図1.水田に水をいてるポンプと湛水した水田の初期の様子。奥の方に見えるのはコハクチョウの群れ(撮影:岩渕 成紀).

<冬期湛水水田の取組みの経緯>

 かつてこの地域は、冬期間であってもところどころに水の滞留した水田が見られ、ドジョウやカエルなどの多様な生物が生息していた。しかし今、乾田化が進んだ北日本や東日本などの水田は、秋に稲を収穫する時期が近づくと水田から完全に水を落とし、冬期間は農地として使用されず、極度に乾燥した休閑地となっている。

1.乾ききった冬場を湛水する意義

 冬期の水田に生き物の姿を見なくなって久しい。そこで,1998年から田尻町専業農家の小野寺実彦氏と共同で水田地帯の一部に、収穫が済んでから田んぼに水を張って管理する冬期湛水水田を計画した(図1)。水田を冬期間湛水することにより疑似湖沼として管理して、湿地に依存する多様な生物の生息地として利用するためである。このような冬期湛水した水田環境は、冬に日本へ渡ってくる水鳥にとってはこれまでに失われた沼沢地を保管する環境として重要な役割を果たすことが期待できる。また,この方法を活用して、かつては日本全国に分布し、その後の湖沼の干拓と水田環境の分断化などの影響を最も強く受け、現在では宮城県等の一部の地域に追いつめられてしまったガン類の国内分布の拡大に大きな可能性を秘めている。

2.農業へのメリット

 農業に於ける冬期湛水の目的や方法にはかなりの幅があるが、おおよそ2つに分類される。ひとつが「地力づくり」の一環として取り組んでいる例であり、秋から冬、春にかけて繁殖する低温菌(コウジ菌、酵母菌,乳酸菌など)を積極的に田んぼで繁殖させ、微生物の働きでわらや切り株などを分解させ、イネの養分として供給させようとする考え方である。冬期湛水水田に休息や採食に訪れる渡り鳥の糞にはリン酸や窒素が多く含まれており、水田の微生物の繁殖には効果的であると考えられる。もうひとつが「雑草対策」の例である。冬に水を張ることによって、スズメノテッポウやコナギなどの水田雑草が減るという抑草効果がある。
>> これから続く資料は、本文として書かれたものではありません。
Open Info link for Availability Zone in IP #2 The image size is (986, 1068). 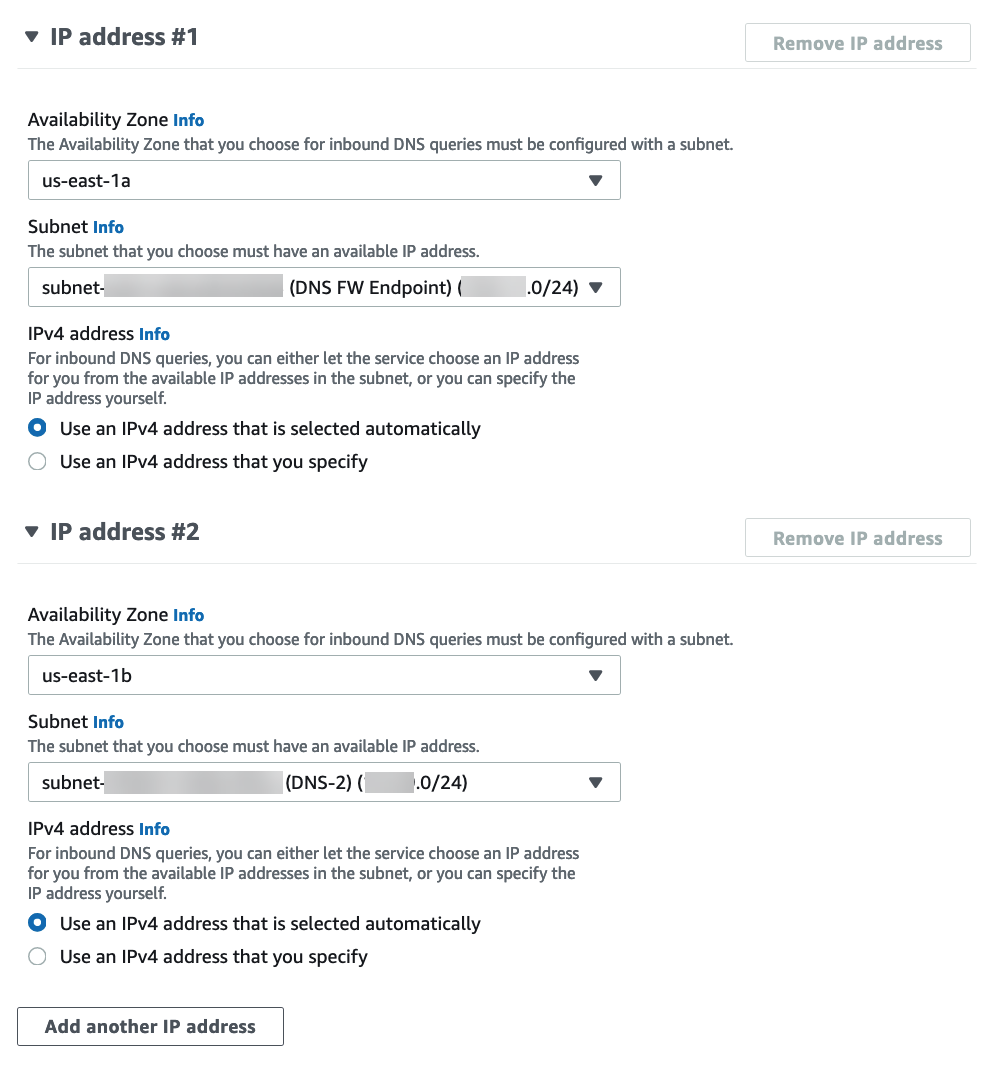coord(188,615)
このことで農薬の使用を減らし、生産コストも下げることができるなどの効果が期待される。また、水田地帯を湛水水田(疑似湖沼)と乾田がセットとなった環境へと自然度を高めることで、農地の生物の多様性を高め、自然との共生を図り、農地の多面的利用するための一手段として高い可能性を秘めている。

<冬期湛水水田の取組みの概要>

 1998年〜2001年の冬期シーズンに、宮城県田尻町を中心に冬期湛水水田を利用した水鳥生息域保護ネットワーク作りのための実験を行った。冬期湛水実験水田は1998年〜1999年シーズンが不耕起栽培水田を中心に2.0ha、1999年〜2000年,2000〜2001年,シーズンが慣行農法水田を含めた5.8haの調査を行った。各シーズン共に11月から水を入れ始め、2月中旬まで湛水の状況にして調査を進めた。

1.湛水水田を訪れた水鳥の数の推移

 湛水水田でのガン類とハクチョウ類の個体数の総数を表したのが図2である。各シーズン共にガン類,ハクチョウ類が厳冬期や,大雪によって田面が雪に覆われている時期以外は,コンスタントに冬期湛水水田を利用していることが分かる。カモ類に関しては、夜間観察用の望遠鏡(ナイトスコープ)の調査を行なったが、稲株とカモ類が重なると見分けがつかず、個体数を数えることが不可能であった。しかし、カモ類は冬期湛水水田を利用していることが夜間の音声の分析によって明らかになっている。

図3(16KB)

図3.冬期湛水水田と乾田に於けるマガンの行動。

2.湛水水田を訪れた水鳥の行動

(1) ガン類

 冬期湛水水田と冬期の乾田を訪れたガン類の行動調査の結果を比較した結果が図3である。乾田を訪れたガン類の71%は、乾田を採食場として利用しており、落ち籾を食べるといった採食行動を行なっていた。一方冬期湛水水田を利用したガン類は、休息が39%、水飲みが19%,羽づくろいが11%であり、採食行動はわずかに6%であった。冬期湛水水田でのガン類の行動は, 湖沼利用の場合と類似していた。ガン類は冬期湛水水田を湖沼と認識して行動していることが分かった。

(2) ハクチョウ類

 一方、ハクチョウ類は主に稲株や、畦畔の雑草を採食し、その場で休息,背眠し、日中のすべてを冬期湛水水田に依存していた。現在の冬期湛水の規模がまだ十分に広範囲ではなく、夜間にテンやタヌキ、キツネなどの動物に採食される可能性を残しているため、これらのハクチョウ類は、として湛水水田をフルに利用する事はなかったが、数日間のとしての利用も見られた。

3.除草・施肥効果の期待

 冬期湛水水田の農業の側からみたメリットには以下の4点が考えられる。

  1. スズメノカタビラ、スズメノテッポウなどの陸生の雑草を中心とした抑草効果

  2. 水面採餌型水鳥が雑草種子を採食することによる抑草効果

  3. 水鳥の糞による施肥効果

  4. 冬期の水田の生物多様性を高めることで水田の環境面での評価を高める効果

以下、農業の側から見た湛水水田の実際を見ていくことにする。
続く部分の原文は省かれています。